BTO has been involved in the development of Acoustic Pipeline technology for several years. This innovative tech utilises ultrasonic and audible sound recordings in the detection and identification of wildlife, including birds, bats, and even bush-crickets and moths.

Building on these developments, scientists at BTO have now created an app, nicknamed ‘The Poopline’ that will allow naturalists to accurately identify bird droppings to species and subspecies level. Using ultrasound DNA sampling, any bird faeces can now be scanned in the field, to confidently reveal the identity of the bird responsible for the deposit.
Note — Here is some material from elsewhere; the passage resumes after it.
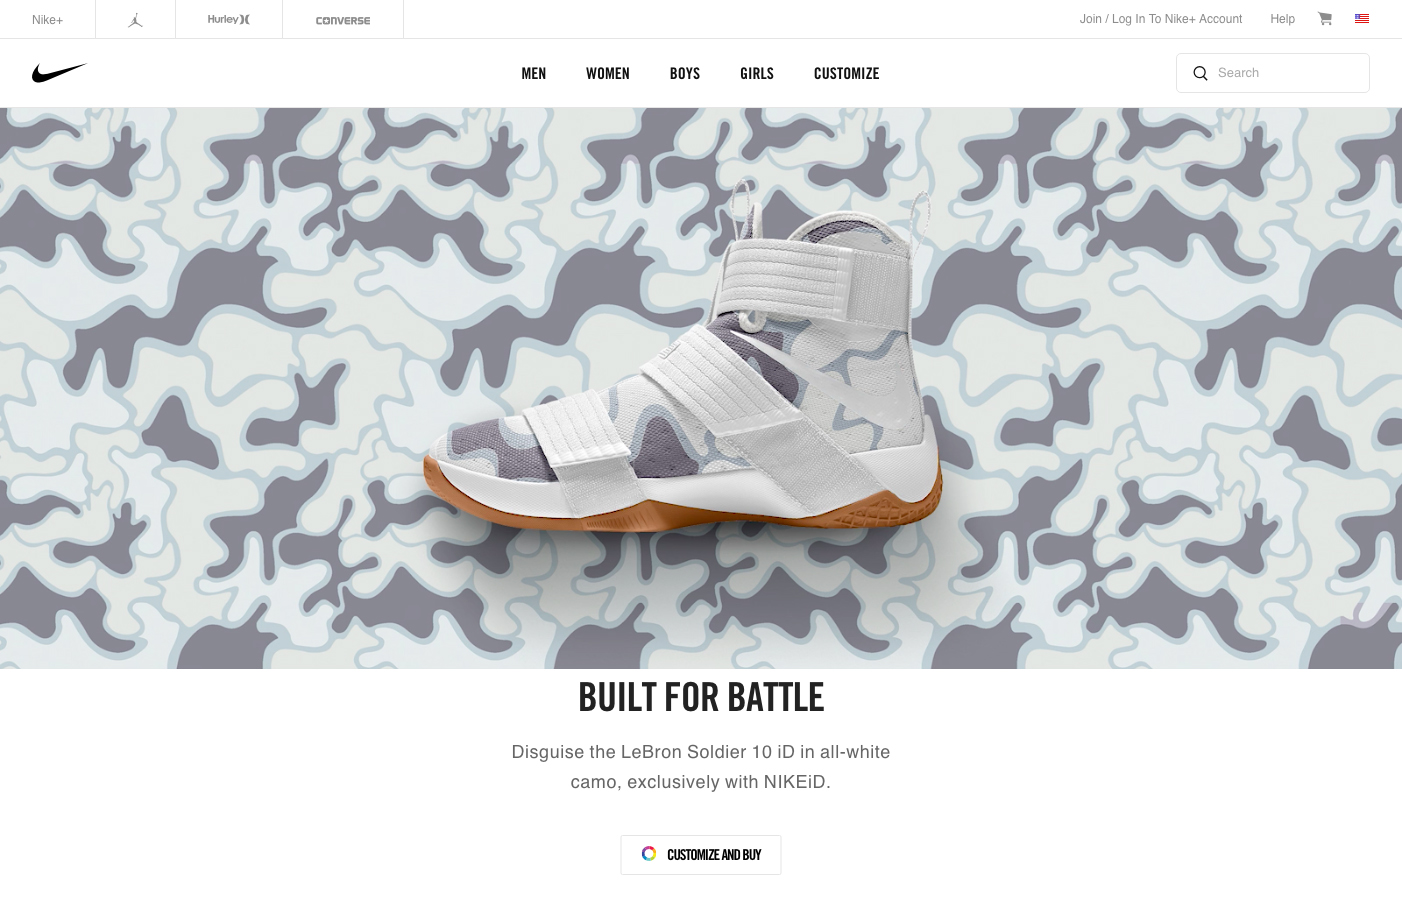
Task: Expand the CUSTOMIZE menu
Action: coord(847,73)
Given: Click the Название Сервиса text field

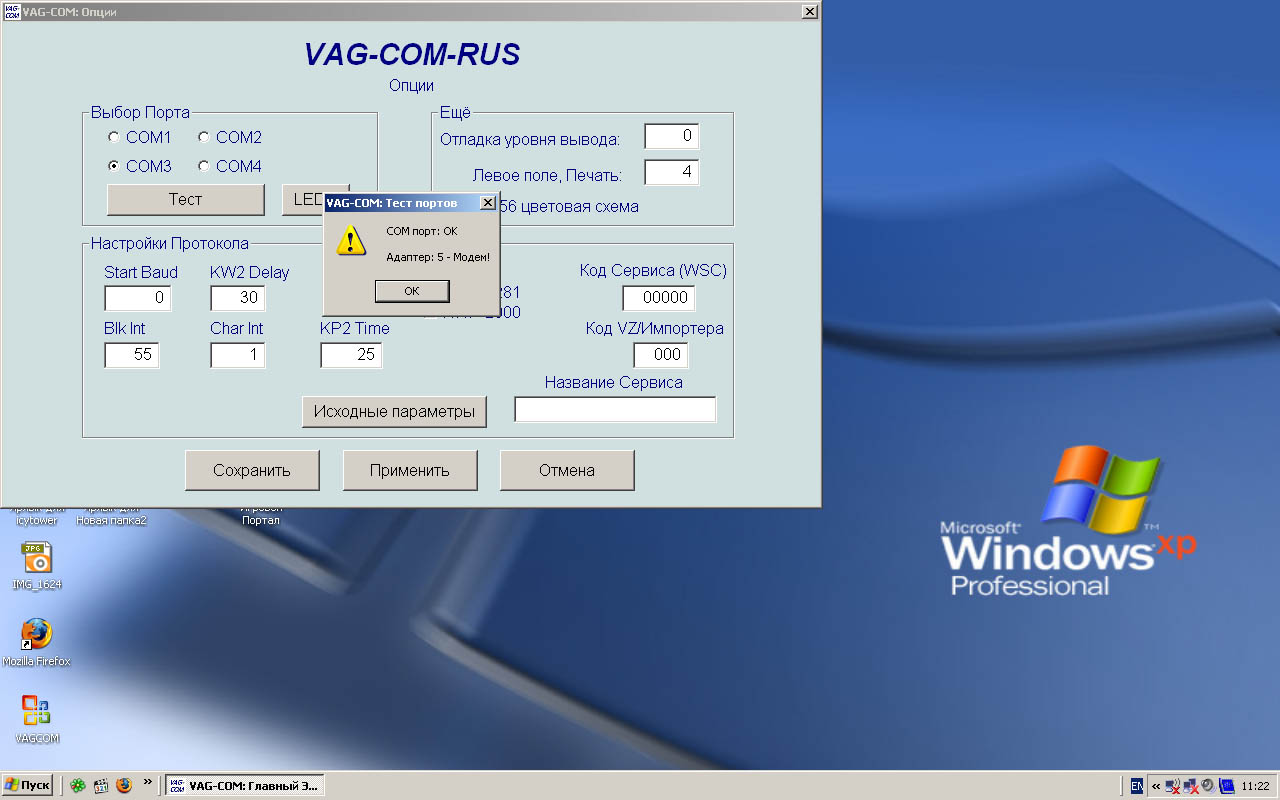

Want to know whether that splatter on your window came from a Herring or Lesser Black-backed Gull? Keen to know which bird has been roosting under your eaves? Trying to determine the exact race of that tricky, pale late-autumn Lesser Whitethroat?

Previously, the only way to carry out this kind of work was to physically collect a sample and send it the University of Aberdeen for screening. Of course many cryptic species’ identities have been revealed this way (Stejneger’s Stonechat, Eastern Yellow Wagtail, Pale-legged Leaf Warbler, Acadian Flycatcher, etc.) but there are still a number of pitfalls with this methodology. Indeed, currently there is only a 50% chance of successfully generating an ID from a faecal sample.

It is hoped that the new app, which is scheduled for launch today (1 April 2024), will help birders and researchers unlock the many mysteries contained within avian evacuations.  

Prof. S. Platter, Systems Head (Information Technology) at BTO, said “This new technology, with easy-to-use software and machine-learning algorithms, will help take the guess work out of tricky identifications, and will expand our knowledge of vagrancy in birds. With a simple photo, we can gather essential data without having to scrape the bottom of the barrel, branch or fencepost.”